Gemeenten mogen om de zogenoemde armoedeval te verminderen niet langer eigen inkomensbeleid voeren door extra uitkeringen (bijzondere bijstand) toe te kennen aan groepen bijstandgerechtigden. Bijzondere bijstand kan alleen nog worden toegekend op individuele basis. Uitzonderingen worden gemaakt voor 65-plussers en voor de collectieve ziektekostenverzekering. De armoedeval treedt op als mensen die de overstap maken van een uitkering naar een baan, er in netto inkomen niet op vooruit gaan door het wegvallen van inkomensafhankelijke regelingen. Wel komt er een jaarlijkse, aanvullende toeslag (454 euro voor gehuwden) voor mensen met een inkomen op minimumniveau die vijf jaar lang geen werk hebben gehad en geen perspectief op een baan kennen.
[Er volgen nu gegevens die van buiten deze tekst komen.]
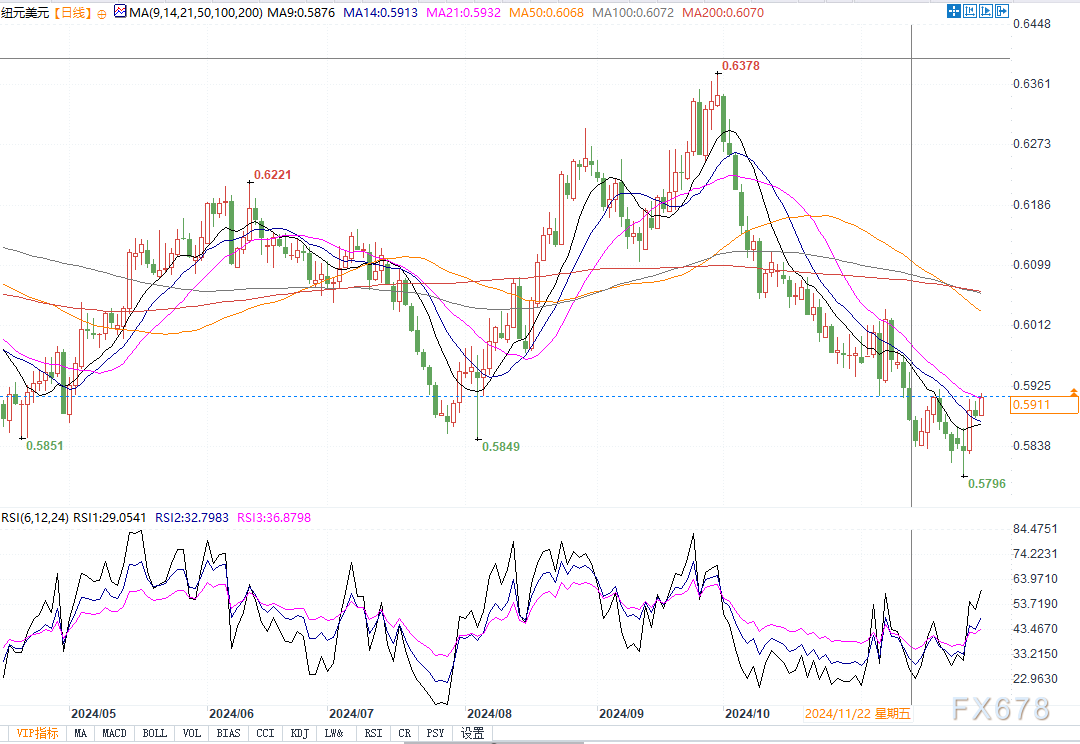Select the BOLL indicator tab
Image resolution: width=1080 pixels, height=744 pixels.
point(155,733)
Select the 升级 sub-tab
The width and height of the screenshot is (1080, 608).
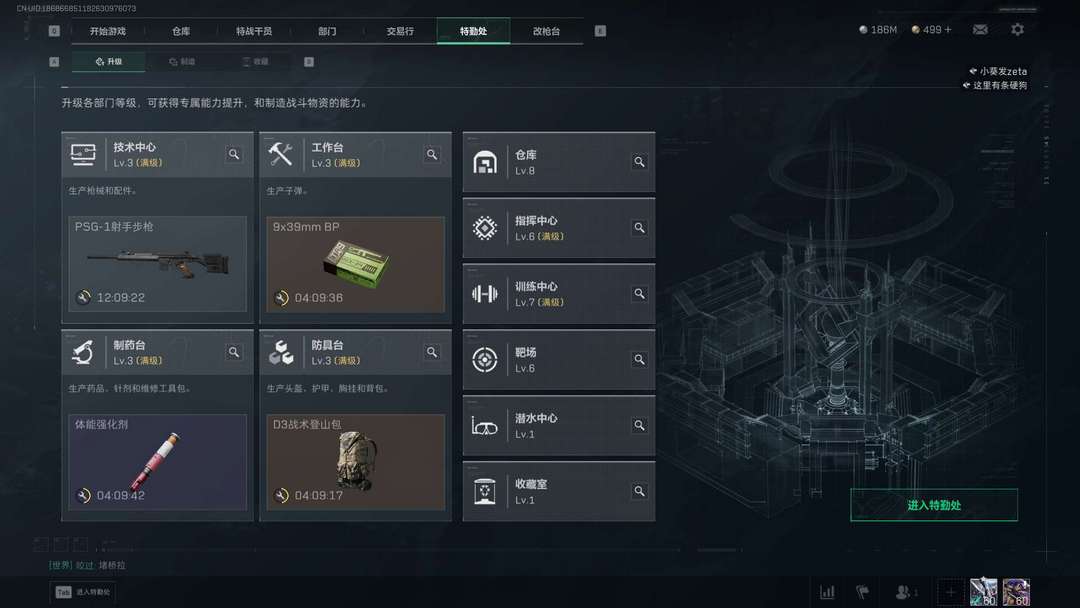108,61
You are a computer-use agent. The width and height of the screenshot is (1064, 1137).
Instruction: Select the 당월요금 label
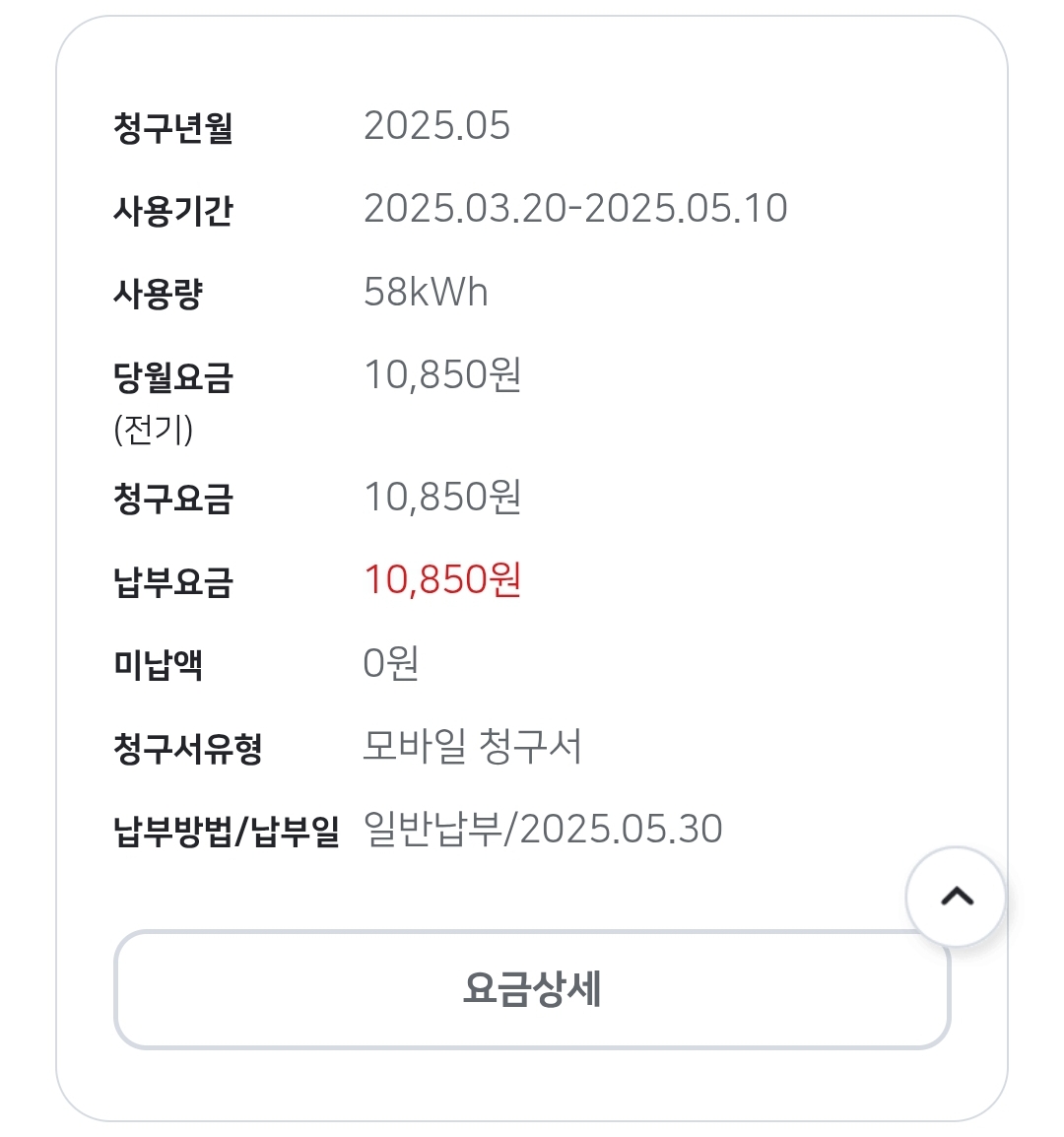point(173,377)
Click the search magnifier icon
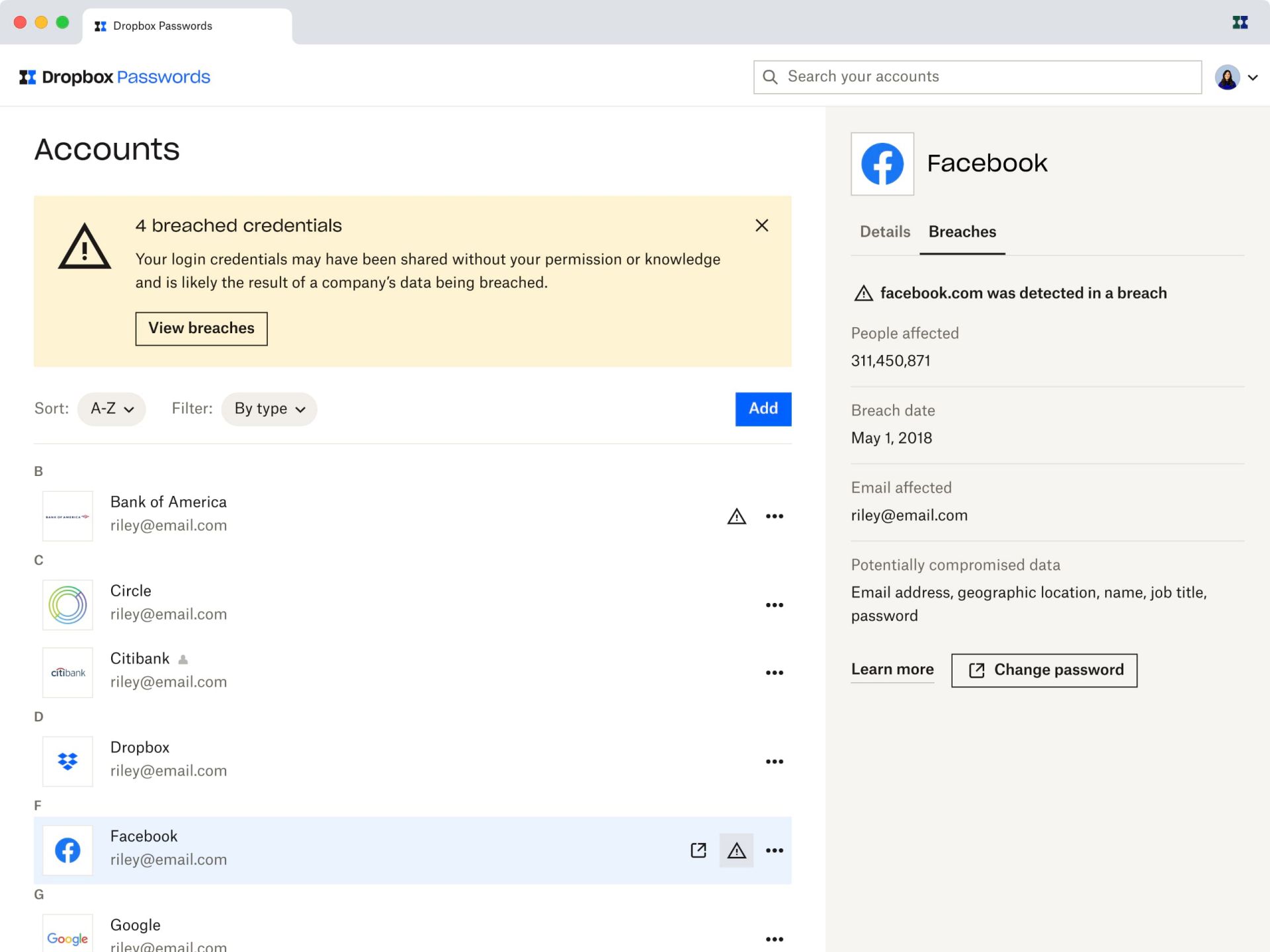Screen dimensions: 1270x952 (770, 77)
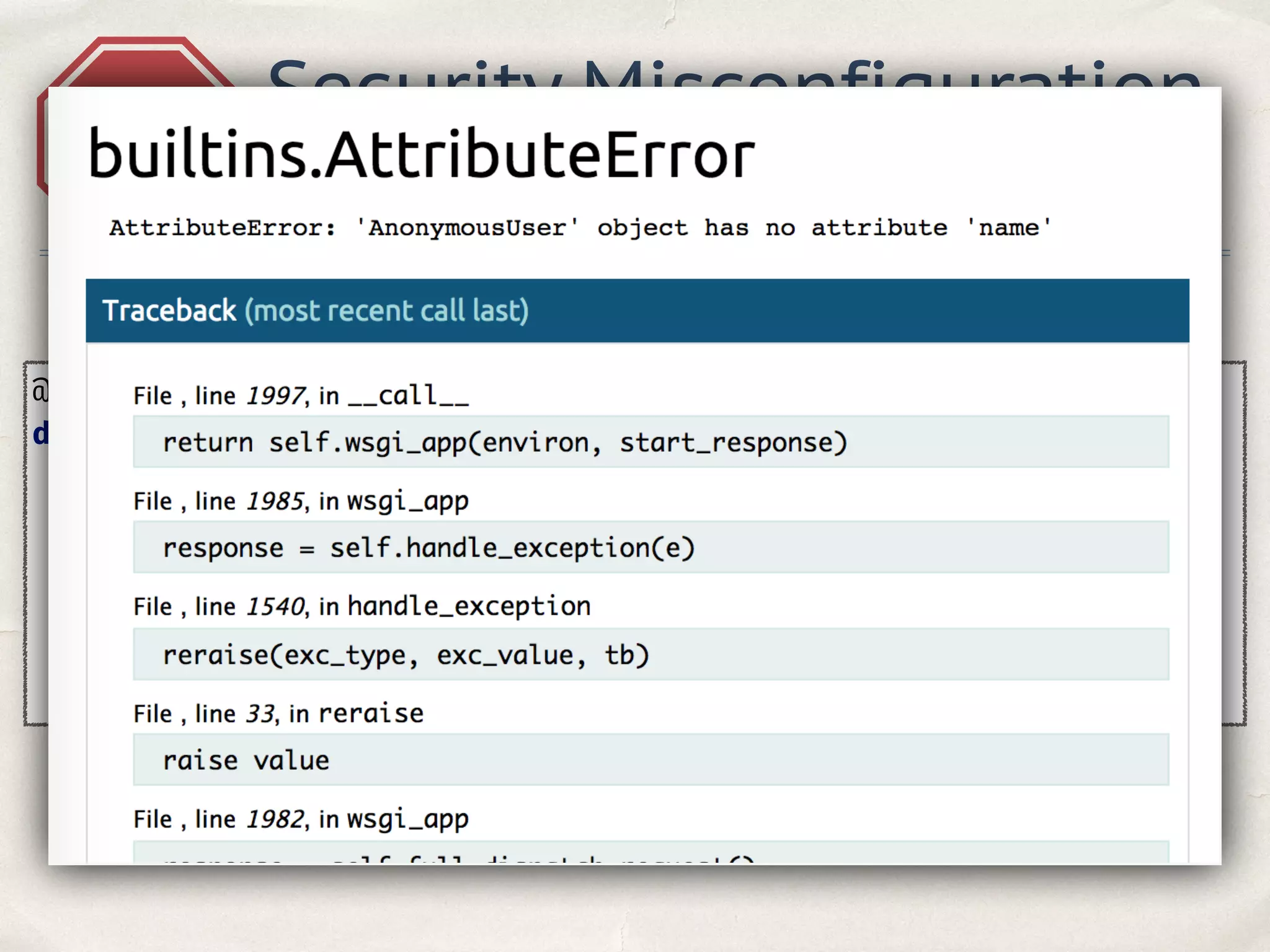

Naar aanleiding van de discussie in de Eerste Kamer wordt voor nog één groep tijdelijk een uitzondering gemaakt. Chronisch zieken en gehandicapten kunnen als groep bijzondere bijstand blijven krijgen tot de invoering van het nieuwe zorgstelsel in 2006. Vanaf dat moment komt er een inkomensafhankelijke zorgtoeslag.

Bijstandsgerechtigden hebben de plicht om algemeen geaccepteerd werk te aanvaarden en, als dat niet mogelijk is, mee te werken aan activiteiten die erop gericht zijn dat in de toekomst wel mogelijk te maken. Als zij de verplichting niet nakomen, kan dat gevolgen hebben voor hun uitkering. Hier tegenover staat dat in de wet ook is opgenomen dat bijstandsgerechtigden aanspraak kunnen maken op ondersteuning bij het vinden van werk.

Ontheffingen van de sollicitatieplicht voor hele groepen bijstandsgerechtigden mogen niet meer. Wel mag een gemeente in individuele gevallen een uitzondering maken op de verplichting. Bij alleenstaande ouders met kinderen onder de twaalf jaar moeten gemeenten in hun afweging rekening houden met de wens van de ouders en mogelijkheden om werk en zorg te combineren. Voor mensen ouder dan 57,5 jaar kan sociale activering (vrijwilligerswerk of mantelzorg) een alternatief zijn als er geen sprake is van uitzicht op werk.